Please copy, exactly as they appear below, the lines from the one containing "Select 导出Excel from the export menu" through the one containing "Screen dimensions: 527x703".

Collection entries
──────────

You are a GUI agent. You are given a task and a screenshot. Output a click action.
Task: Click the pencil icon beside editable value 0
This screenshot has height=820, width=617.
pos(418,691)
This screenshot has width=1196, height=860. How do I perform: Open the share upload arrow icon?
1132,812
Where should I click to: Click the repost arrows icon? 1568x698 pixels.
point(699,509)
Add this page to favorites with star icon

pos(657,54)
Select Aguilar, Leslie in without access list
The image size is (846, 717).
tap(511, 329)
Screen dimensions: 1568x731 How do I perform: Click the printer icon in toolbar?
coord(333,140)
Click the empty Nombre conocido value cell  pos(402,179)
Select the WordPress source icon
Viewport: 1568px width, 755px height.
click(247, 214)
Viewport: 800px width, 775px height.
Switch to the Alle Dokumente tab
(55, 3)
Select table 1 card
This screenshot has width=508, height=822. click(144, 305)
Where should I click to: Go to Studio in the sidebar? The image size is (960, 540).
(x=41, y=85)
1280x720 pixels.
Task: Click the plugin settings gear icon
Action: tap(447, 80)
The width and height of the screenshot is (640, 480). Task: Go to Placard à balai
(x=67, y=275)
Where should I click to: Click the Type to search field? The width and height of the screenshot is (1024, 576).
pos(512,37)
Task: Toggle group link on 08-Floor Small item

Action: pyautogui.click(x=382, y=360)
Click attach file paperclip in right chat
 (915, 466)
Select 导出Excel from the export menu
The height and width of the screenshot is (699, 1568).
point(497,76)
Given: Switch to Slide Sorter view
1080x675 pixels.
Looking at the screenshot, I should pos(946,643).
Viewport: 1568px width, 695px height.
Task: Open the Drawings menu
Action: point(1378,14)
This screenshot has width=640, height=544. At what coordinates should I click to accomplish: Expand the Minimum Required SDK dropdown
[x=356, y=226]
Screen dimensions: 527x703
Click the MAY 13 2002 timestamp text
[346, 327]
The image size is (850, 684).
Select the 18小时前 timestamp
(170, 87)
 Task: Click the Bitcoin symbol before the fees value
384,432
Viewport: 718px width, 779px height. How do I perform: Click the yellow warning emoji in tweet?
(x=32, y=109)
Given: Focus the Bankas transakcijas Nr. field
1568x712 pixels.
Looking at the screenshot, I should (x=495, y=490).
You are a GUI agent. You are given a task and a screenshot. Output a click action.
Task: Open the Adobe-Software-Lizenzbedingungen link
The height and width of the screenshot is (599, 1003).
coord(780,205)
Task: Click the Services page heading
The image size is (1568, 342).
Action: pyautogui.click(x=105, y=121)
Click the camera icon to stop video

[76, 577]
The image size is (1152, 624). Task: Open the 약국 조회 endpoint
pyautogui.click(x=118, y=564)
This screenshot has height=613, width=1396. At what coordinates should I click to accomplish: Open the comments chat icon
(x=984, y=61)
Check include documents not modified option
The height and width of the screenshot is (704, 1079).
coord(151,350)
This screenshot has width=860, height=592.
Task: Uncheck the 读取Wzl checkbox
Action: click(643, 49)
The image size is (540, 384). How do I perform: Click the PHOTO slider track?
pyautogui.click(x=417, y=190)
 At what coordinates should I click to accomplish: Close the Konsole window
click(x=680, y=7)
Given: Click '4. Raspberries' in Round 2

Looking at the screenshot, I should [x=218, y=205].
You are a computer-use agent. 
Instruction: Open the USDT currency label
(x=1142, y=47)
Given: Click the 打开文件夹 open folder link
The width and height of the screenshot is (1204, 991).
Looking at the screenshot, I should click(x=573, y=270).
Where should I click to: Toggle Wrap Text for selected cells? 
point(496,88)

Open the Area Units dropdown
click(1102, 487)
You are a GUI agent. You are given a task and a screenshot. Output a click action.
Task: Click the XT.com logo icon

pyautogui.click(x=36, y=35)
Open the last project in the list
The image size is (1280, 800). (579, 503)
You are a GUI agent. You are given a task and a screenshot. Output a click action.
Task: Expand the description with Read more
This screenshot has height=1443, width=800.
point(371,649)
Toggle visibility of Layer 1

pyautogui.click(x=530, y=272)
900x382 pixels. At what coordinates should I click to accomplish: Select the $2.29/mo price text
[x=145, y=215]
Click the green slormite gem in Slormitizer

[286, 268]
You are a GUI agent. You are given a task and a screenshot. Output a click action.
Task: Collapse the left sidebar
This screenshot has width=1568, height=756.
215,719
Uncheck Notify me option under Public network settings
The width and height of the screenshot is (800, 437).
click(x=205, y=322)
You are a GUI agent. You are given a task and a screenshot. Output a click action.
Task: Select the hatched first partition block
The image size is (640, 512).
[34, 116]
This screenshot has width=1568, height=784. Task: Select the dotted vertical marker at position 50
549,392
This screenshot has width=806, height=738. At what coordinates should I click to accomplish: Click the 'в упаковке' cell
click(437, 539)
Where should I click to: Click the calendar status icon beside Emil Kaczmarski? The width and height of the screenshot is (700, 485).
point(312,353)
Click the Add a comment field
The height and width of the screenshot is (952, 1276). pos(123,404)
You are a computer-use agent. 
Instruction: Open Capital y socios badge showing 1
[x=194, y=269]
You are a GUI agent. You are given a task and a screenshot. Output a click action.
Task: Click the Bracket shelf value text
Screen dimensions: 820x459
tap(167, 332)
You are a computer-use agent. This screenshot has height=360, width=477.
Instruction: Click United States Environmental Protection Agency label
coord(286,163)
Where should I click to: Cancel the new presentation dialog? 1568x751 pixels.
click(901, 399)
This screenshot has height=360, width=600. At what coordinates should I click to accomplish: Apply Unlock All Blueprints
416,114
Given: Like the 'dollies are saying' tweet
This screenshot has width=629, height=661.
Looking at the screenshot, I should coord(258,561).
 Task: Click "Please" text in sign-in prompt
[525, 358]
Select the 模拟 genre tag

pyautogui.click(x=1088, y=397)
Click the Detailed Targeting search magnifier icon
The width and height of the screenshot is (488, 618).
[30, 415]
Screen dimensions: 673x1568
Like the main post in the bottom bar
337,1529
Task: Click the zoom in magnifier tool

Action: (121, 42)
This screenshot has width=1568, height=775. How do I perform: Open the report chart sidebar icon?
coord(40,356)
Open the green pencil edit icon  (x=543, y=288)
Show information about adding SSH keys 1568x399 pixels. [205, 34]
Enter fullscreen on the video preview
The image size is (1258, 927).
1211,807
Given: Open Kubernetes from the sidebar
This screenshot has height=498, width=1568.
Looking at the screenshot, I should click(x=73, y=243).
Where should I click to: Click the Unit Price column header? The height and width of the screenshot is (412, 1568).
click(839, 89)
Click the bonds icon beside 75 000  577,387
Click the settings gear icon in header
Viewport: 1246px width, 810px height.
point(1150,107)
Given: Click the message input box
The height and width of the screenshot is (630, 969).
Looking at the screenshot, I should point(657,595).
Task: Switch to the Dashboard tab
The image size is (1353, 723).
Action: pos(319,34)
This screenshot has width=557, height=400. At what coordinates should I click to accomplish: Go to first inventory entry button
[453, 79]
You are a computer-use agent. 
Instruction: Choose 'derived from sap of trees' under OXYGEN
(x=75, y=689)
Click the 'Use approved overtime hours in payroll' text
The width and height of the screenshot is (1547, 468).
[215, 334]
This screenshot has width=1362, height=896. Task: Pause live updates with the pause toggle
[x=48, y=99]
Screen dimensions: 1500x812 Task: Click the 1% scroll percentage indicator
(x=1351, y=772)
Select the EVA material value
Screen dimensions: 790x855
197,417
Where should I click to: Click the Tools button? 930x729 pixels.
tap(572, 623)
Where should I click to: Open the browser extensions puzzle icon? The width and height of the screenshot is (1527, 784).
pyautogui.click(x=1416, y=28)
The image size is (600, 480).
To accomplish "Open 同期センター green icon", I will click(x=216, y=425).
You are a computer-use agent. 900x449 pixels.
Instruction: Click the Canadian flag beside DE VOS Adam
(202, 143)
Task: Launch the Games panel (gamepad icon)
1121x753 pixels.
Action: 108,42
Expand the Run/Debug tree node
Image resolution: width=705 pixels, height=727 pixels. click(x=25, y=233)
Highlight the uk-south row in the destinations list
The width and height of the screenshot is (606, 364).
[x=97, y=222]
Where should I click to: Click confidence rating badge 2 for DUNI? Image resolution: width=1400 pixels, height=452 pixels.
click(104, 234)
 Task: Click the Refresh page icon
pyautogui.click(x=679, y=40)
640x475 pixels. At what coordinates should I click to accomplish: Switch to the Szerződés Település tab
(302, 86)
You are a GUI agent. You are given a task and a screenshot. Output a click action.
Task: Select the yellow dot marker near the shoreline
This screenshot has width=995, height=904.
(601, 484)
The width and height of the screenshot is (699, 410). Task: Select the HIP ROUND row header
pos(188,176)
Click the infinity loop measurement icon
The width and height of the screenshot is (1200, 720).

──────────

Response for this exercise
Select 导出Excel from the export menu
The height and width of the screenshot is (699, 1568).
point(497,76)
Given: Switch to Slide Sorter view
1080x675 pixels.
Looking at the screenshot, I should pos(946,643).
Viewport: 1568px width, 695px height.
Task: Open the Drawings menu
Action: point(1378,14)
This screenshot has width=640, height=544. At what coordinates should I click to accomplish: Expand the Minimum Required SDK dropdown
[x=356, y=226]
Screen dimensions: 527x703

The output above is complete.